Set down the records again. Every word and mark must match exactly.
━━━ Extracted entries
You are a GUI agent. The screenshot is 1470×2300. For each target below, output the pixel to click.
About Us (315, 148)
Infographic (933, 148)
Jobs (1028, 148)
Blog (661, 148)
━━━━━━
*Solution for this exercise*:
You are a GUI agent. The screenshot is 1470×2300. For each target below, output the pixel to click.
About Us (315, 148)
Infographic (933, 148)
Jobs (1028, 148)
Blog (661, 148)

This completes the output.